> Exercise goal: Edit the listing below by replacing "icon" with "button" and leaving everything else unchanged. Omit the pictures from your answer.

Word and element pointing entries
# # # # #
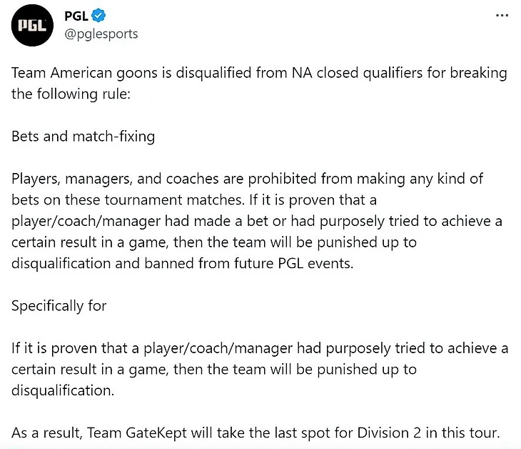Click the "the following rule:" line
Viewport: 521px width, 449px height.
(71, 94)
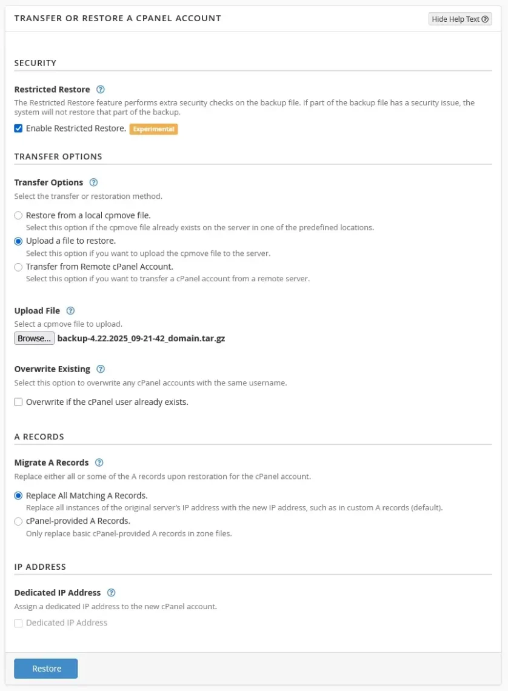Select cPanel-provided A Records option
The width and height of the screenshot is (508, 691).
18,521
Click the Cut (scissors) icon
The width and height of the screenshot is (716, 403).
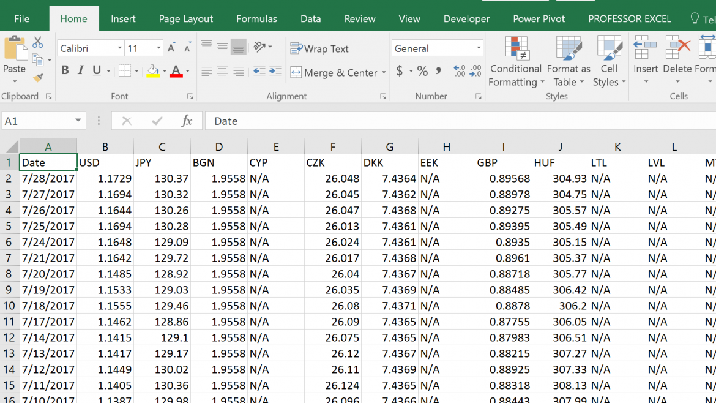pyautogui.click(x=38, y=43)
# # # # #
> Output for this exercise:
Click the "the following rule:" line
Viewport: 521px width, 449px height.
(71, 94)
Select cPanel-provided A Records option
The width and height of the screenshot is (508, 691).
18,521
Click the Cut (scissors) button
The width and height of the screenshot is (716, 403).
pyautogui.click(x=38, y=43)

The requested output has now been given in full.